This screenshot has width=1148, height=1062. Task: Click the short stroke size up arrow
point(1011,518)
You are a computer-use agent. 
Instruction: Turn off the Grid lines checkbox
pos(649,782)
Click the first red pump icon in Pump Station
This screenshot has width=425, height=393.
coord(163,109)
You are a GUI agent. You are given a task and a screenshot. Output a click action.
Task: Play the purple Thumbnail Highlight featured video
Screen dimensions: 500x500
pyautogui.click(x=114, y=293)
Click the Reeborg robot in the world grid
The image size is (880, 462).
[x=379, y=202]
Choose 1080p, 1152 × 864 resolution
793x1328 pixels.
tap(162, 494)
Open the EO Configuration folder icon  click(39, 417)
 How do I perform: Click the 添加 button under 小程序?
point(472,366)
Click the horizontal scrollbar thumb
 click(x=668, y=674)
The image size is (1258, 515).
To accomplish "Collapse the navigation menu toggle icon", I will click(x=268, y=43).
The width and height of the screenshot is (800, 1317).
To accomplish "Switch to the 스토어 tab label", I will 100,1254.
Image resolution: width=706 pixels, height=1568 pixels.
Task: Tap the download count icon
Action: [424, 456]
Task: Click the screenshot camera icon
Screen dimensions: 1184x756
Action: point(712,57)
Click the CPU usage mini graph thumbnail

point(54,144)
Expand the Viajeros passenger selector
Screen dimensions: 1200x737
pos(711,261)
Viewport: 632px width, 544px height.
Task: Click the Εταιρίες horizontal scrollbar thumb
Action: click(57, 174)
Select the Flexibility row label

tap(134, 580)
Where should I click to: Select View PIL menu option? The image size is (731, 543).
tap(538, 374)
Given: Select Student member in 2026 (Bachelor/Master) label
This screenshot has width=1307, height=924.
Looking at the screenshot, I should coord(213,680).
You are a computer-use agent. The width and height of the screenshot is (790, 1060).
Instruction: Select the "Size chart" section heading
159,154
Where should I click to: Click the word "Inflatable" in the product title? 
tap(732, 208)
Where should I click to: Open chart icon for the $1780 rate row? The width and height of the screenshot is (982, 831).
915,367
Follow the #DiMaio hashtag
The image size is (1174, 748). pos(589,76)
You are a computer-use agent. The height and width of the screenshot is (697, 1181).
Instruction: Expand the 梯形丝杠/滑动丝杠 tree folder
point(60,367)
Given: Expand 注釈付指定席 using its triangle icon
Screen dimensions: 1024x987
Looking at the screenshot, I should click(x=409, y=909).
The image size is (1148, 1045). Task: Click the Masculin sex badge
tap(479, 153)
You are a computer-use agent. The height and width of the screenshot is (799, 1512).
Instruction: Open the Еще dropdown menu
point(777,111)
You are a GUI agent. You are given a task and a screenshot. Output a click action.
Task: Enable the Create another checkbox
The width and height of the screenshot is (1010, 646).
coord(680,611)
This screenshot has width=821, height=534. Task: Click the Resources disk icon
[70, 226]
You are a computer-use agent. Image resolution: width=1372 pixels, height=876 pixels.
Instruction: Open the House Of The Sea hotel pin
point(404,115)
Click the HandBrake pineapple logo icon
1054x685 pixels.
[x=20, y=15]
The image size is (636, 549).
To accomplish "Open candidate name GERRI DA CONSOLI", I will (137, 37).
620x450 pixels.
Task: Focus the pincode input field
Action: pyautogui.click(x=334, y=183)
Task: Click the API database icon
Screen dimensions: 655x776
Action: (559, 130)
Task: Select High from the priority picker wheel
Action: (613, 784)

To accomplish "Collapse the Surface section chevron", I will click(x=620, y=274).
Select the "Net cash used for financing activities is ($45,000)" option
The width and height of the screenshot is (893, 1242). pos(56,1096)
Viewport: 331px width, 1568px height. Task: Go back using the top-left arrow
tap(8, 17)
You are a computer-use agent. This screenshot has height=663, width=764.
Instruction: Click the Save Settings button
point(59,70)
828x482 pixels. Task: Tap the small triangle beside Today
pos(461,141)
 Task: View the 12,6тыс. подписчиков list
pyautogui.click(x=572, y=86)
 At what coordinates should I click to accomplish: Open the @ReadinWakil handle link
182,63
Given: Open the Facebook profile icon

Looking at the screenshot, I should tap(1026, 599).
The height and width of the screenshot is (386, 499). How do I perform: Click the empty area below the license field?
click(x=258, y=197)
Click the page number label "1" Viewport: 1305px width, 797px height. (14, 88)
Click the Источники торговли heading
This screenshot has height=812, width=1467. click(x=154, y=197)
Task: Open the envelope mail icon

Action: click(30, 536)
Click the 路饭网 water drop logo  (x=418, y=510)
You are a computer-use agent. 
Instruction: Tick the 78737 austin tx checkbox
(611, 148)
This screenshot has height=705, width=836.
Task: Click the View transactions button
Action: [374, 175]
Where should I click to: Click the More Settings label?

________

> _Task goal_: Scan the preceding listing for the string "Collapse" and copy every line where it occurs.

> _Result of the task_:
To accomplish "Collapse the navigation menu toggle icon", I will click(x=268, y=43).
To accomplish "Collapse the Surface section chevron", I will click(x=620, y=274).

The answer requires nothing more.